Paying off student loans is a concern of many students.
“I probably will be in debt. I think I’ll be okay but not looking too great,” said first-year, Cameron Lafreniere. “The future is, I don’t know. I’d rather not think about it. I know it’s going to end up hitting me in the face eventually.”
First-year Anastasia Tsekeris agreed that national student debt is a concern.
“I just think it’s a reality that everyone is kind of like ‘oh it’s awful but you’ve got to do it,’” Tsekeris said.
ProPublica, a non-profit public interest journalism group, recently put this issue under the microscope.
In their “Debt by Degrees” piece, ProPublica used data from the College Scorecard to compare and contrast the costs of different universities, including UVM.

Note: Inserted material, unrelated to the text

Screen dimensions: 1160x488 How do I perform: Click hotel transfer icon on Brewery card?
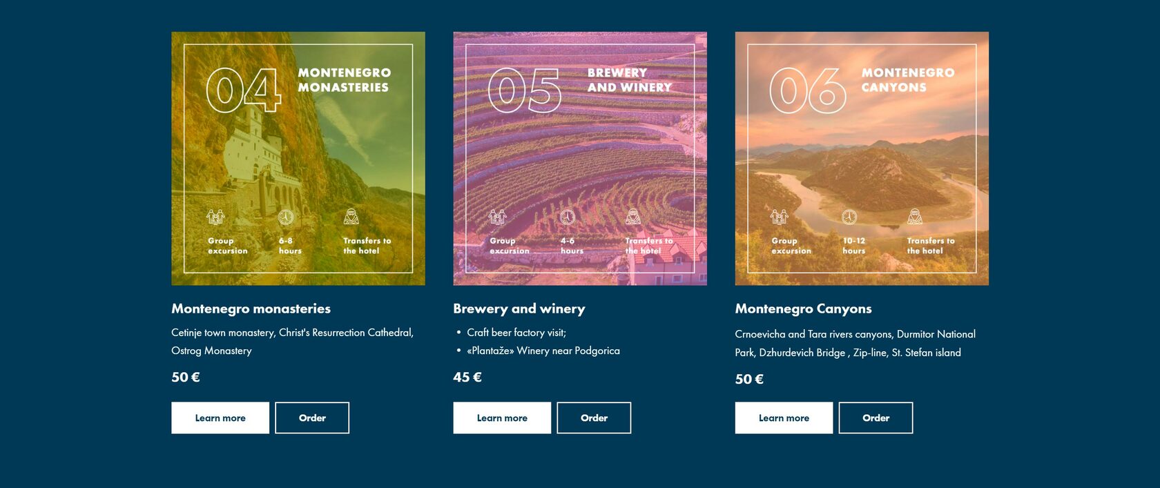(x=633, y=217)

The College Scorecard is a list of data put together by the U.S. Department of Education regarding colleges and universities in America.
It provides information such as the costs of attending each university and how much financial aid is provided, according to the U.S. Department of Education.
ProPublica used these datasets to derive several statistics about students who rely on federal loans to afford the cost of higher education. The statistics included the median federal debt, graduation rates and median income after graduation by students who went to college with federal aid.
Nearly half of UVM’s undergraduates, about 47 percent, took out federal loans in 2013, according to ProPublica.
First-year Gillian Cone said national student debt is an issue, but she isn’t too worried.
“I’m going to be in debt but it’s not going to be like a worst case situation,” Cone said. “It’s tragic but I’ve gotten enough financial aid that I am not upset about it.”
The median annual income of students who received federal loans at UVM, 10 years after entering school, in 2011 is $44,000, according to ProPublica.
About 76 percent of UVM’s students graduate within six years of entering school. For those graduating with debt, the median number of dollars they owe is $21,894, according to ProPublica.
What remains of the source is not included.